■ Exercise goal ■
Quote each of the items below verbatim, omitting the pictures.

* BEGIN Working data *

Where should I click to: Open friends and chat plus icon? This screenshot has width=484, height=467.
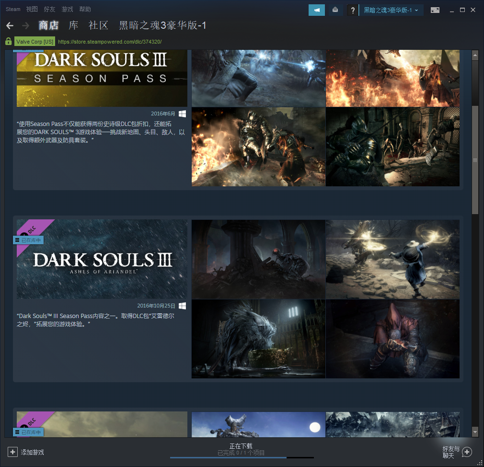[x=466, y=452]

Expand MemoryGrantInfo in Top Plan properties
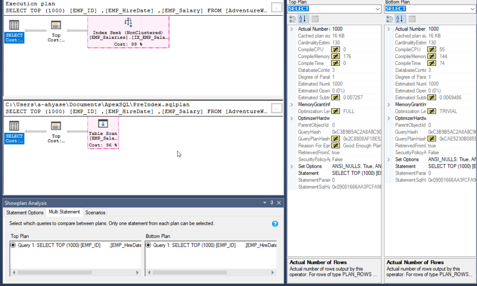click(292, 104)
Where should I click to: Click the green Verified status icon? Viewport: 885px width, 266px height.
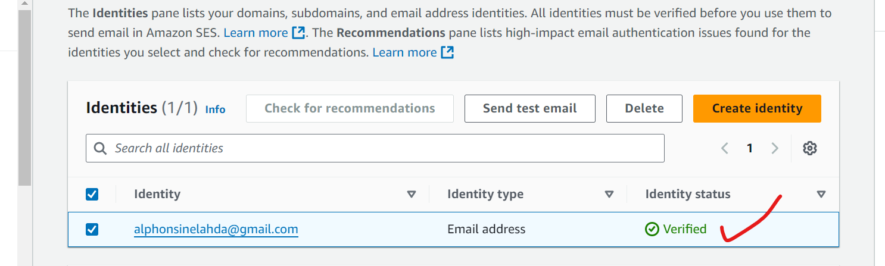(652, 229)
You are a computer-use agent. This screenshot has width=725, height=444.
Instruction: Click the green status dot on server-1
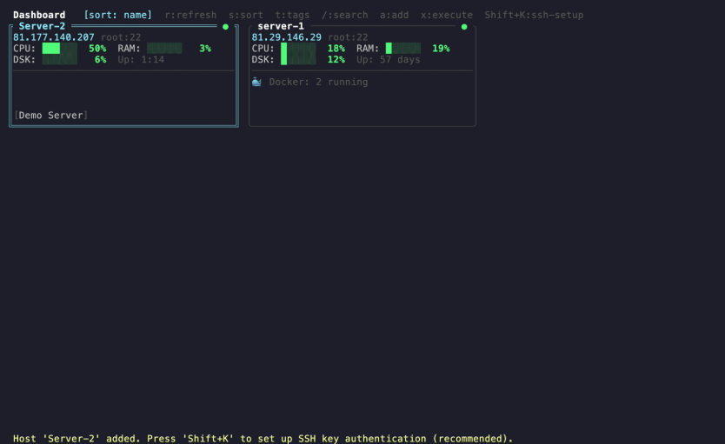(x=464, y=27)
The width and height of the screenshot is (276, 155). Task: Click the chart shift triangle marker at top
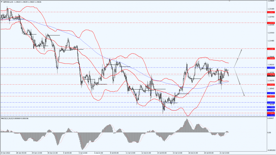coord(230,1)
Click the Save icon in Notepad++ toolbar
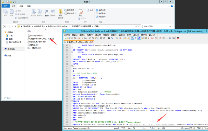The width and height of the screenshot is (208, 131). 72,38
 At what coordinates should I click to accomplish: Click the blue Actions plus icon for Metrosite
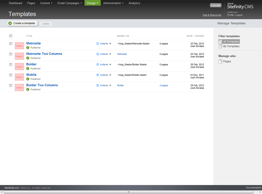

* END Working data *

■ Correct response ■
Where should I click to: Open friends and chat plus icon? This screenshot has width=484, height=467.
[x=466, y=452]

Expand MemoryGrantInfo in Top Plan properties
click(292, 104)
Where should I click to: Click the green Verified status icon? Viewport: 885px width, 266px height.
(652, 229)
You are a computer-use agent. This screenshot has width=725, height=444.
Instruction: Click the green status dot on server-1
(x=464, y=27)
The width and height of the screenshot is (276, 155). Task: Click the chart shift triangle marker at top
coord(230,1)
Click the Save icon in Notepad++ toolbar
The width and height of the screenshot is (208, 131). 72,38
 At what coordinates should I click to accomplish: Click the blue Actions plus icon for Metrosite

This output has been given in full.